Cinema

Evolution – Quel giorno tu sarai, il coraggioso, sconvolgente e romantico film amato e prodotto da Martin Scorsese

Il film diretto dall’ungherese Kornél Mundruczo, nelle sale italiane dal 27 gennaio è un trittico anagrafico e geografico, sospeso e vibrato nel virtuosismo dei piani sequenza che offre una variante sul tema “giornata della memoria”

Essere o non essere, sentirsi o non sentirsi, di origine ebraica. C’è un periglioso e fascinoso vulnus storico antropologico nelle profondità etiche di Evolution – Quel giorno tu sarai, il film diretto dall’ungherese Kornél Mundruczo, nelle sale italiane dal 27 gennaio. Trittico anagrafico e geografico, sospeso e vibrato nel virtuosismo dei piani sequenza (il secondo episodio è di 36 minuti senza uno stacco di montaggio), Evolution offre una variante sul tema “giornata della memoria” e affini con ispiratissima scelta formale e leggiadra soluzione narrativa.

I venti minuti di Eva, il primo tassello di Evolution, iniziano nel silenzio di tre tizi addetti alla pulizia di una camera a gas nazista. Scopettoni, brusche e disinfettanti (era un vero compito della croce rossa polacca ndr) fino a quando i tre scoprono residui di capelli umani incrostati nei muri e incastrati in pertugi. Capelli che diventano freudiane matasse, fino a quando la pulizia non è rotta da un pianto di un bebè. Nel tombino accucciato è sopravvissuto un bambino che viene quindi portato alla luce in superficie, in mezzo alle baracche, nel brulichio di soldati sovietici liberatori.

Episodio due, Lena. Ai giorni nostri l’anziana Eva introdotta di spalle al tavolo di cucina prima dell’arrivo della figlia Lena. Un appartamento con metaforicamente l’acqua del rubinetto a singhiozzo diventa l’interno teatrale di scena per una specie di lungo monologo in cui l’anziana (una mostruosa Lili Monori) vagheggia e tratteggia radici e brandelli di vita attorno ad antiche (accadute?) persecuzioni antiebraiche, parole e storie personali che mescolano identità popolari ungheresi, tedesche (ed ebraiche) davanti a quella figlia che a sua volta è vittima di un disordine familiare irrisolto.

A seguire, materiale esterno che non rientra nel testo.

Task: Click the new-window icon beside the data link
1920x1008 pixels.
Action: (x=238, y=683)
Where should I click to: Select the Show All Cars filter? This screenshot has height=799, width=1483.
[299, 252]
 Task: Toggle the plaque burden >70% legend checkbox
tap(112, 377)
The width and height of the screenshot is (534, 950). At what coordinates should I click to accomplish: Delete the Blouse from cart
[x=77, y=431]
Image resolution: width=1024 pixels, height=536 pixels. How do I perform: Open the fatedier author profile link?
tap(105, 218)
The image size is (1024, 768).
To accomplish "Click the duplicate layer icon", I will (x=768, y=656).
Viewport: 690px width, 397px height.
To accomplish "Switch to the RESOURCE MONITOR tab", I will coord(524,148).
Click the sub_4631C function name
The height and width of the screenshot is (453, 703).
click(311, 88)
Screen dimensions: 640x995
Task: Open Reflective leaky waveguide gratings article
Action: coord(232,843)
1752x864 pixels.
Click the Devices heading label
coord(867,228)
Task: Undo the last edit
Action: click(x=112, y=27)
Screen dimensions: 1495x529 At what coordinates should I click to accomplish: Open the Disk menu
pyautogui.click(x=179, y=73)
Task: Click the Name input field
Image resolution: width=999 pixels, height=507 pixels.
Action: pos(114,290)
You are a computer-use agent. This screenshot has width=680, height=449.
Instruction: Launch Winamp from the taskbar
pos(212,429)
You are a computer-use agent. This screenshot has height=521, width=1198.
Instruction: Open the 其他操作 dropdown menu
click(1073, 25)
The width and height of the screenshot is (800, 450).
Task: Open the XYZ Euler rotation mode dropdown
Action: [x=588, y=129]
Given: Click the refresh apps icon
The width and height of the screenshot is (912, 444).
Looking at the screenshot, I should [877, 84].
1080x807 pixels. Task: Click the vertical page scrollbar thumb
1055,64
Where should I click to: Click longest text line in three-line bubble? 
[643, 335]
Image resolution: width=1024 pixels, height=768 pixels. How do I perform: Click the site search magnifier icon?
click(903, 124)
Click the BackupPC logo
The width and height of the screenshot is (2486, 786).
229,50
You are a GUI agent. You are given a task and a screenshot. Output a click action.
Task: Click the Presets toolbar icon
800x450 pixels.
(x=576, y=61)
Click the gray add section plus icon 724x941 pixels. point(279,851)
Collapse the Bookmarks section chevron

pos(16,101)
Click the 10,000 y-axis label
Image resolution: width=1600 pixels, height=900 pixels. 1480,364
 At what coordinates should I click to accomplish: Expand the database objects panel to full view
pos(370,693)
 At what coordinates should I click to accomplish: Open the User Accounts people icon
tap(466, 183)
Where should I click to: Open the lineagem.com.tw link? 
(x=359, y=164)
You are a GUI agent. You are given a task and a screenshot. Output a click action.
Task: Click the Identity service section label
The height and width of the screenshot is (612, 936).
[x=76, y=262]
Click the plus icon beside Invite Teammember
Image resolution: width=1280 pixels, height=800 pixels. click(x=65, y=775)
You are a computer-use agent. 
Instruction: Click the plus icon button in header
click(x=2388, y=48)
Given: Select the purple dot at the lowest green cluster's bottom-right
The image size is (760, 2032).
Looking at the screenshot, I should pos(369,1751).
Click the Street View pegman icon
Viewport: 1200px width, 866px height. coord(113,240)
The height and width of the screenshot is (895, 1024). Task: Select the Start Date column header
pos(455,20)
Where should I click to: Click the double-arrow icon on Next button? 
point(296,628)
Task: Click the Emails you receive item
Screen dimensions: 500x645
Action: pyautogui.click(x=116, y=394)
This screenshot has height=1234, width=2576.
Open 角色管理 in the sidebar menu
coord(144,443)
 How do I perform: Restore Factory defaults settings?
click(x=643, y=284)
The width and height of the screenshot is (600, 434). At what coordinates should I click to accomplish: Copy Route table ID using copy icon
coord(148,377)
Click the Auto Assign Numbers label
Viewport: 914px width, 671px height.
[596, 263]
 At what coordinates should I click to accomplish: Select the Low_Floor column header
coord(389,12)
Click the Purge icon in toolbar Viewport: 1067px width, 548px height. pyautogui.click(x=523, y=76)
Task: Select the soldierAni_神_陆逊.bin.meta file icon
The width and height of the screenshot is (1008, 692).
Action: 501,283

I 36 minuti citati di piano sequenza (nel primo episodio i piani sequenza sono un paio) si concludono con una travolgente trovata visiva e significante di verso apocalittico.

Terzo episodio, Jonas. Stavolta a Berlino è il turno ipercontemporaneo del nipotino appena adolescente di Eva, Jonas (altro fenomeno, Goya Rego). La fuga da scuola per un incendio (potrebbe essere un episodio antisemita, ma chissà) di Jonas e dalla compagna turca Yasmin finisce con passaggio del ragazzino a casa (è cultore di mostri, zombie ed effetti speciali sanguinolenti sul proprio viso e corpo) e di nuovo a un corteo scolastico da cui sfuggire per finire romanticamente in camporella fluviale berlinese. Seguendo le orme di Pieces of a woman, Mondruczo ripropone la naturalezza del suo stare in scena con una macchina da presa vorticosa, inesausta, che mai vuole andarsene con lo sguardo dall’evoluzione del racconto, offrendo la perfezione e l’ipnosi estetica della ripresa senza stacchi di montaggio. E allo stesso tempo è come se per tutto il film quella macchina da presa cercasse, schivasse, evidenziasse, un’identità ebraica smarrita, sfuggente, laica, antica e moderna, memoria tradizionale in via, appunto, di trasformazione senza però perdere il senno di quel che fu.

Coraggioso, sconvolgente, romantico, Evolution è un film in cui si bilancia il messaggio senza mai renderlo retorico, trascinando lo spettatore nella fenditura di un tempo unico divenuto tale grazie ai più classici artifici del cinema. Scritto e ispirato alle vicende familiari della co-autrice Kata Weber. Con Martin Scorsese estasiato alla produzione esecutiva e un direttore della fotografia come Yorick Le Saux che di nuovo si supera. Andate a cercare il brano Don’t di Daniel Freitag: c’è qualcosa di così intimo in questi versi e accordi da far venire i brividi.